De plus, la Commission rejette l’argument de la Ville selon lequel la demande initiale manquait de précision. Le libellé de la demande est jugé suffisamment explicite. En cas de doute, c’est l’organisme qui doit solliciter des clarifications, conformément à l’article 42, alinéa 2 de la Loi sur l’accès.

Le juge souligne également que l’accès aux documents publics étant la règle, la recherche ne doit pas se limiter à l’interprétation littérale étroite de chaque terme utilisé par le demandeur.

Décision

La Commission ordonne à la Ville de Lévis d’effectuer, dans les 30 jours, des recherches additionnelles comportant spécifiquement :

  • La repérage des plaintes au Registre des plaintes ayant un lien avec le sujet demandé ;
  • L’identification des documents détenus par les membres du conseil municipal ;
  • La vérification des échanges Teams intervenus entre les employés des directions concernées.

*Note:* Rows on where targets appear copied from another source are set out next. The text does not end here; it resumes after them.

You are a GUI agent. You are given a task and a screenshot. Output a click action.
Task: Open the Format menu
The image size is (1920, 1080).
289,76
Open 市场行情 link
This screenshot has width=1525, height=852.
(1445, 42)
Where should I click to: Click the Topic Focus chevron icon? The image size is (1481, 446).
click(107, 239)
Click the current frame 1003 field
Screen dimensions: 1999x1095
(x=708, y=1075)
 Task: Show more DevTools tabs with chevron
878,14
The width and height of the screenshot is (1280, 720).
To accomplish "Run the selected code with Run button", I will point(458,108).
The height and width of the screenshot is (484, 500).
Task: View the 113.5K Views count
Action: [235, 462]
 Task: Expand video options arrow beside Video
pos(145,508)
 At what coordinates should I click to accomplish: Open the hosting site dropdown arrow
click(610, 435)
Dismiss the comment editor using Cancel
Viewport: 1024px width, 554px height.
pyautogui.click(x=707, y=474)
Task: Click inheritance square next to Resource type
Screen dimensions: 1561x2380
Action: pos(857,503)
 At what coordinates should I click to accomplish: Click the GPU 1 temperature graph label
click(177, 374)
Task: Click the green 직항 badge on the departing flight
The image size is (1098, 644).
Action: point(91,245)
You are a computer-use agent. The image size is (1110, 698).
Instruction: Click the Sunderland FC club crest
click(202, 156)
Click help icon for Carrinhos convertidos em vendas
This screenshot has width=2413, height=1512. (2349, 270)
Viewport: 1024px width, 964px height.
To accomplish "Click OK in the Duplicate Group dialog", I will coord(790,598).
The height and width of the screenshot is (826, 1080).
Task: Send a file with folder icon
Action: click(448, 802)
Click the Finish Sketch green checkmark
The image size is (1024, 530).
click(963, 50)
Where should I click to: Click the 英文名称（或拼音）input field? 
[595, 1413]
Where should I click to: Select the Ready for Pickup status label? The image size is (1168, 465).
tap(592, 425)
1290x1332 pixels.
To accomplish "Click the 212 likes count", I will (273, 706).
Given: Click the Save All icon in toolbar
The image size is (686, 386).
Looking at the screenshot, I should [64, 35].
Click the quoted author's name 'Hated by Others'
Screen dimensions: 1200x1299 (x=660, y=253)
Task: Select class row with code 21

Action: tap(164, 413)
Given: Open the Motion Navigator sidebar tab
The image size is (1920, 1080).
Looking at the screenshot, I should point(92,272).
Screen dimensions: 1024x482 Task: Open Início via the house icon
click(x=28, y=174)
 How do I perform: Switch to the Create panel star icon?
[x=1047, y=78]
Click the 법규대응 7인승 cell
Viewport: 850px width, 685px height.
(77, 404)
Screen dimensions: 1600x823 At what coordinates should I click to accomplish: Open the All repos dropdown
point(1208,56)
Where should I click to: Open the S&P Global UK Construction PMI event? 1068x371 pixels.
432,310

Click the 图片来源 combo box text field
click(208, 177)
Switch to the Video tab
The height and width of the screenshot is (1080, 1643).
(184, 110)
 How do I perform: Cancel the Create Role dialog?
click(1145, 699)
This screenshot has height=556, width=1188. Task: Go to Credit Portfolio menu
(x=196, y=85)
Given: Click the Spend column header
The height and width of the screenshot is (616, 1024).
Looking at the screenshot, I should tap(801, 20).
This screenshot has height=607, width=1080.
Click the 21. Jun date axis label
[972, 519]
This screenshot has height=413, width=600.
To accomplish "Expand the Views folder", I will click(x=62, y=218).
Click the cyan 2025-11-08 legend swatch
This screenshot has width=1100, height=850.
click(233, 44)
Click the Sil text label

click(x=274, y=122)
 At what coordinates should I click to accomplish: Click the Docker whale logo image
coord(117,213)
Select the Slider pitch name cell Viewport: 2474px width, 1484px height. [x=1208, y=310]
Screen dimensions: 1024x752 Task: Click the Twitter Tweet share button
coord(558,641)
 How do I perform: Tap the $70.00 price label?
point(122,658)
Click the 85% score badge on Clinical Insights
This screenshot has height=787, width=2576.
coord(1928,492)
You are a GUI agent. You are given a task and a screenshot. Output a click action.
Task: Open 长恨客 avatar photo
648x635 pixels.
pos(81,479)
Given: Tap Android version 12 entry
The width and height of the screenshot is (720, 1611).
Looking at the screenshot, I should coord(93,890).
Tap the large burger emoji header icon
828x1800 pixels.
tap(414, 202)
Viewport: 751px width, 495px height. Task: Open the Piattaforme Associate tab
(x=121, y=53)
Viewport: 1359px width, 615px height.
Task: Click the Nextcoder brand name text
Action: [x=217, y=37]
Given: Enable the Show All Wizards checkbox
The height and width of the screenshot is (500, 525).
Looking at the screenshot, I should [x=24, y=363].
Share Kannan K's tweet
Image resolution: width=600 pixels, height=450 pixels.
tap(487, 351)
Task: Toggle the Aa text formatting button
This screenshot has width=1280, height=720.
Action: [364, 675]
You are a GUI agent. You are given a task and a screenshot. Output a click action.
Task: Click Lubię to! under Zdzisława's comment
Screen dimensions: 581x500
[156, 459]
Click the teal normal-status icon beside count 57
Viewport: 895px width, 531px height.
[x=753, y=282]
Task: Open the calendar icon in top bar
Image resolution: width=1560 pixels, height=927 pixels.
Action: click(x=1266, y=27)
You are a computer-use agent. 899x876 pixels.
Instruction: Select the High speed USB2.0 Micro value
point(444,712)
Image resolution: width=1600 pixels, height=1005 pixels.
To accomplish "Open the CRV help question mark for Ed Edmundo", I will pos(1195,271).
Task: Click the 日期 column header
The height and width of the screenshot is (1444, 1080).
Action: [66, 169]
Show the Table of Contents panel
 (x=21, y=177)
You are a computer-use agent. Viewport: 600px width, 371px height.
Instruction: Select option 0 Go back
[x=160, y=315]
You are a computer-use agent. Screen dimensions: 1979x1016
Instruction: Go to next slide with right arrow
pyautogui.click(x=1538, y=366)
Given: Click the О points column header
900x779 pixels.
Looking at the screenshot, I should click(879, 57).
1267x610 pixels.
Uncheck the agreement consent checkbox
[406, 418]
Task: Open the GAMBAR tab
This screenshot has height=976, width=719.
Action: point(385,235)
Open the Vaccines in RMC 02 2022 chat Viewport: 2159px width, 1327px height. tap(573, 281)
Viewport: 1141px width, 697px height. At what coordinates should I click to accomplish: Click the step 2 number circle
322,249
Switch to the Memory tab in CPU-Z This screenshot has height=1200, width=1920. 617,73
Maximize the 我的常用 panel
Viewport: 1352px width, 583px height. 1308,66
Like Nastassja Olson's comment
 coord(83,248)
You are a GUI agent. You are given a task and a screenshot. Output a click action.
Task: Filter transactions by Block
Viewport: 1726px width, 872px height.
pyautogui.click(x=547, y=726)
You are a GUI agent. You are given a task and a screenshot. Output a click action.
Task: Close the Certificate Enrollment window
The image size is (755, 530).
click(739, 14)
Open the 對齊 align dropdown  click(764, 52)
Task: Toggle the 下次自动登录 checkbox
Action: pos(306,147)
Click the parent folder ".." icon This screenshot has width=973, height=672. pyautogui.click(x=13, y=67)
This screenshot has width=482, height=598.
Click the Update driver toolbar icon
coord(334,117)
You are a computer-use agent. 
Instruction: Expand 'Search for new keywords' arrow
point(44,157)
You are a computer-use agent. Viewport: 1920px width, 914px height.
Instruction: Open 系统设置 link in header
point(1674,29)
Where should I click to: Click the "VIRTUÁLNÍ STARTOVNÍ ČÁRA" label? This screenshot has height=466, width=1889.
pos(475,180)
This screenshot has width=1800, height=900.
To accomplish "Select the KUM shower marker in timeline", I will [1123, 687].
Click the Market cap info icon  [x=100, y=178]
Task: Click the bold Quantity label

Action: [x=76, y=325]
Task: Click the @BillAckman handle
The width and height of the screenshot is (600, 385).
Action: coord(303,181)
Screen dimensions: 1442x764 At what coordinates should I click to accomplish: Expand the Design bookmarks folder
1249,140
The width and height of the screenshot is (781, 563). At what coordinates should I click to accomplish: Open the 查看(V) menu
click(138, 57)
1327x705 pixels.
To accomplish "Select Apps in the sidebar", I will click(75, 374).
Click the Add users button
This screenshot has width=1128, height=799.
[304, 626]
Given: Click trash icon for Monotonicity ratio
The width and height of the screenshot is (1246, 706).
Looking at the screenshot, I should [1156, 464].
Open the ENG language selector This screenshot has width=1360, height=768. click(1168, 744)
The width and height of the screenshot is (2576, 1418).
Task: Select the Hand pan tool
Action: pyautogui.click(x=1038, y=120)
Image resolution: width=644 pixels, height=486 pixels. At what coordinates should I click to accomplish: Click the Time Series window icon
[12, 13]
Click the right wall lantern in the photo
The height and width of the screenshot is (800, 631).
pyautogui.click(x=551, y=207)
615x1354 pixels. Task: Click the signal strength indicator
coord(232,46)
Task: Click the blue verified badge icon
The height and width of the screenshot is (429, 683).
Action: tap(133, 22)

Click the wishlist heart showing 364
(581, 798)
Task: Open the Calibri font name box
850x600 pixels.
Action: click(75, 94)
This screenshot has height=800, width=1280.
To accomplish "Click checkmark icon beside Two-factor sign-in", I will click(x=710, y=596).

La Ville doit ensuite rendre compte des résultats. Si de nouveaux documents sont découverts, l’organisme doit les communiquer ou motiver tout refus. Si aucun document additionnel n’est trouvé, la Ville doit produire des déclarations assermentées détaillées justifiant l’exhaustivité de sa recherche.

Portée et implications pratiques

Pour les organismes publics, cette décision réaffirme que le fardeau de démontrer une recherche complète repose sur l’organisme lui-même. Une réponse initiale négative ne dispense pas de vérifications poussées. Les deux exercices de repérage ayant donné des résultats différents constituent un signal d’alarme probant d’une démarche initiale insuffisante.

Le devoir d’assistance est crucial : Face à une demande qui pourrait être imprécise, l’organisme doit communiquer avec le demandeur pour clarifier, plutôt que de procéder à une interprétation restrictive et d’ajouter des documents hors de la demande.

L’article 34 ne ferme pas toutes les portes : L’invocation du privilège de confidentialité des documents d’élus ne dispense pas l’organisme d’identifier les documents potentiels. C’est la Commission qui tranche la question du privilège.

Implications pour les demandeurs : Bien que la formulation précise soit souhaitable, les demandes peuvent être formulées en termes plus généraux. Le juge favorise une interprétation globale et généreuse de la demande en faveur de l’accès à l’information.

Cette décision interlocutoire met l’accent sur le caractère fondamental du droit d’accès à l’information dans le contexte municipal et administratif québécois, tout en rappelant que les droits des citoyens ne doivent pas être frustrés par des recherches superficielles ou stratégiquement limitées.